Comparisons with measurements show that the simplified method presented here provides conservative predictions, and may therefore be used with confidence in design.
Partial factors for the design resistance of composite beams in bending
(Journal of Constructional Steel Research, by Hicks SJ and Pennington A – This paper presents the results from a reliability analysis of the resistance of composite beams in sagging bending designed according to Eurocode 4. Using the EN 1990 methodology, the partial factors yM for the structural steel, concrete and shear connection were evaluated.
The present study extends earlier work by considering geometrical tolerances given within the published European product and execution standards, which were unavailable during the original calibration of Eurocode 4. Furthermore, recently reported European production data on the yield strength of structural steel is also included.
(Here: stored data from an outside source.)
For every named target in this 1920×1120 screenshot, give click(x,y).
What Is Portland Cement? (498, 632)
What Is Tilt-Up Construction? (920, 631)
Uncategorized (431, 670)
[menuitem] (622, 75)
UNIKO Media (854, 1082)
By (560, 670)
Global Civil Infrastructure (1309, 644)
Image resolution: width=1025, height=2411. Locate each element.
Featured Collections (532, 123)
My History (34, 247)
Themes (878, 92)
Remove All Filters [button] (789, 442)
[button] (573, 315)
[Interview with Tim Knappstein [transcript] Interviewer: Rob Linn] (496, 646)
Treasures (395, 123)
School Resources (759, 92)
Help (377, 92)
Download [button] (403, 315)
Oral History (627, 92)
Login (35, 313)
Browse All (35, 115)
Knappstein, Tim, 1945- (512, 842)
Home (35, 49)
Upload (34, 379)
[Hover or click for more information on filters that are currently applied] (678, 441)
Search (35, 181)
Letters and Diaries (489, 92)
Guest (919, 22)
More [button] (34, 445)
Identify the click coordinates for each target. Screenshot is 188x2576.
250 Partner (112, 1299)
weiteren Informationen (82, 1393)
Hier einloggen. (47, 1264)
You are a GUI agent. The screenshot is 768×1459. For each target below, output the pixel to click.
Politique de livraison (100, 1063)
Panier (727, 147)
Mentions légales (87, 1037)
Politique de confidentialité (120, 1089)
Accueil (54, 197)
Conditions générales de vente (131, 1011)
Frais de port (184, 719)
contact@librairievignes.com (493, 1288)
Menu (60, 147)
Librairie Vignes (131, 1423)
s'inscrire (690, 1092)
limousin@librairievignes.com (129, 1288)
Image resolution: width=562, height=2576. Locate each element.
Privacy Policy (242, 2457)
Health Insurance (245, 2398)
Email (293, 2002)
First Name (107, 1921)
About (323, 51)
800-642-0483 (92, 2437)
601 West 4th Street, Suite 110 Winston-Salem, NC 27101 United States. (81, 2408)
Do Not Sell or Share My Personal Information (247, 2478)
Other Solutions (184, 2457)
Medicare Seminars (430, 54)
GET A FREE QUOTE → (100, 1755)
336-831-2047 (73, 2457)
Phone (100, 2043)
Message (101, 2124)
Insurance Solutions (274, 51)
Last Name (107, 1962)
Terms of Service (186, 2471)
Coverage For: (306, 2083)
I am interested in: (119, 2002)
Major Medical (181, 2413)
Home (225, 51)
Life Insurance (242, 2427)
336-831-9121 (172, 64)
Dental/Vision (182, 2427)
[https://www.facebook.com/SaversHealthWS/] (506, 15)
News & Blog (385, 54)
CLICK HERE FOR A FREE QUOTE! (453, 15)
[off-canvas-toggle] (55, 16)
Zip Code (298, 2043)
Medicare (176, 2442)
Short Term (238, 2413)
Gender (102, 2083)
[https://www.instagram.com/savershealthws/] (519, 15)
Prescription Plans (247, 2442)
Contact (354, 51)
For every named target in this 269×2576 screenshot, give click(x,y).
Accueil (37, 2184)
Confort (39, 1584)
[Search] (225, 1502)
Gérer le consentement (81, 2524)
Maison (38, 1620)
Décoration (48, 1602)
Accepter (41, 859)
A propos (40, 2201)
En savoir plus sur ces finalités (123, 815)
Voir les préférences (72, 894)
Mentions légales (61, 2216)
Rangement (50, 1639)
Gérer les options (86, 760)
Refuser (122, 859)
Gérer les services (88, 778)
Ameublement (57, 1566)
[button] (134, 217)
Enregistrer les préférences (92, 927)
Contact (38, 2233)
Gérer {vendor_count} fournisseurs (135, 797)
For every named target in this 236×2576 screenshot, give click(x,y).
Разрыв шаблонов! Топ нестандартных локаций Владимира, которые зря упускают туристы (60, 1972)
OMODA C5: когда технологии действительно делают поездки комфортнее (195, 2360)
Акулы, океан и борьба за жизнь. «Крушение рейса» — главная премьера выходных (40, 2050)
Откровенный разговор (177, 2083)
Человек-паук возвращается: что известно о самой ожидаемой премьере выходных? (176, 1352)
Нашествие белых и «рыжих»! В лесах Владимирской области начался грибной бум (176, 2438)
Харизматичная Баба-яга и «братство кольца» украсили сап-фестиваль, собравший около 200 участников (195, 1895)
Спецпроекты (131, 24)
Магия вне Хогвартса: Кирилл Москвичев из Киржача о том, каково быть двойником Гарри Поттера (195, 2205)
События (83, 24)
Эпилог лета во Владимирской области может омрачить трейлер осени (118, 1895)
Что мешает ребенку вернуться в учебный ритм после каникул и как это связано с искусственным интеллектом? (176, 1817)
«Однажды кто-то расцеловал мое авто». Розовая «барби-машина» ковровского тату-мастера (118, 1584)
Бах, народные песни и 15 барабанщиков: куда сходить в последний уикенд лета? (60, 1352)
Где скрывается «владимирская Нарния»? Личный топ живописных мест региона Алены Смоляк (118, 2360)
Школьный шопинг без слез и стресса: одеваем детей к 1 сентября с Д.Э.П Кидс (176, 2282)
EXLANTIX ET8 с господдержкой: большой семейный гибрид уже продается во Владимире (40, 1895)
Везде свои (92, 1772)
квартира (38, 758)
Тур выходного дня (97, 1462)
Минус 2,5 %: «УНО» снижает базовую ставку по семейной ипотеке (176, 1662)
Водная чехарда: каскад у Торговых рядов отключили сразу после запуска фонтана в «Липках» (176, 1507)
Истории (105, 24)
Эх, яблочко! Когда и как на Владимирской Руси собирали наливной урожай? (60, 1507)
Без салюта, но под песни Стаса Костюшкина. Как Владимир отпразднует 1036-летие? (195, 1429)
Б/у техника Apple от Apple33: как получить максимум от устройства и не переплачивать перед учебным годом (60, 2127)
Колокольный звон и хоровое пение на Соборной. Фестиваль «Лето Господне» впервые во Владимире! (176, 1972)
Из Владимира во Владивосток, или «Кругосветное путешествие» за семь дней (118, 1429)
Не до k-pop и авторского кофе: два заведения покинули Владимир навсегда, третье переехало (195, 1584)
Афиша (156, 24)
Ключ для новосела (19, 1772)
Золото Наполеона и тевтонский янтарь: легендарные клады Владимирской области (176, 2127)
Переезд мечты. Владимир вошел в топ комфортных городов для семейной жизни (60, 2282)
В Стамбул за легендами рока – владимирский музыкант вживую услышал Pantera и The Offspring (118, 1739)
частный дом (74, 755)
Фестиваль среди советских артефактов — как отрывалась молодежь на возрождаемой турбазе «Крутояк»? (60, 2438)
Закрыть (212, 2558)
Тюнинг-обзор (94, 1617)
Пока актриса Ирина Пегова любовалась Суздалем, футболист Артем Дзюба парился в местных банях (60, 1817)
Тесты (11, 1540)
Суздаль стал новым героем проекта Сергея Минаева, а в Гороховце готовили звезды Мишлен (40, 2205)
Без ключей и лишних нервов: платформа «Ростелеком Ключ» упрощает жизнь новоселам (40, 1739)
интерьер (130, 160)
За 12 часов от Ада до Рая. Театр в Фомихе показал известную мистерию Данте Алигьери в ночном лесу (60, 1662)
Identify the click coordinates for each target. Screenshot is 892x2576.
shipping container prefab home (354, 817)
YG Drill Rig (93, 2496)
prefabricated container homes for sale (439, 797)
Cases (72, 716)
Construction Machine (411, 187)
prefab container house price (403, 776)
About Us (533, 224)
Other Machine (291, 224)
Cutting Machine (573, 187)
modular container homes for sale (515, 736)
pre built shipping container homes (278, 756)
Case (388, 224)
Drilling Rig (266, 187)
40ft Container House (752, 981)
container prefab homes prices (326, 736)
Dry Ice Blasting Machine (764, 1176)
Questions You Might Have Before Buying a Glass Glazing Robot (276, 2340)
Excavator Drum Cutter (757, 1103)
The analyses consider test data from 164 beams with full shear connection, partial shear connection, ductile connectors, non-ductile connectors and beams with high strength steel, which are supplemented with over 3 million simulations.
It was found in the present work that the current recommended values for yM were only justified for beams with full shear connection. For beams with partial shear connection, the calculated values of yM were larger than recommended because the partial factor associated with the uncertainty of the resistance model varied considerably.
To remedy this situation, conversion factors that are a function of the overall composite beam depth are proposed which, when applied to the design models, justifies lower partial factors than that currently recommended by Eurocode 4.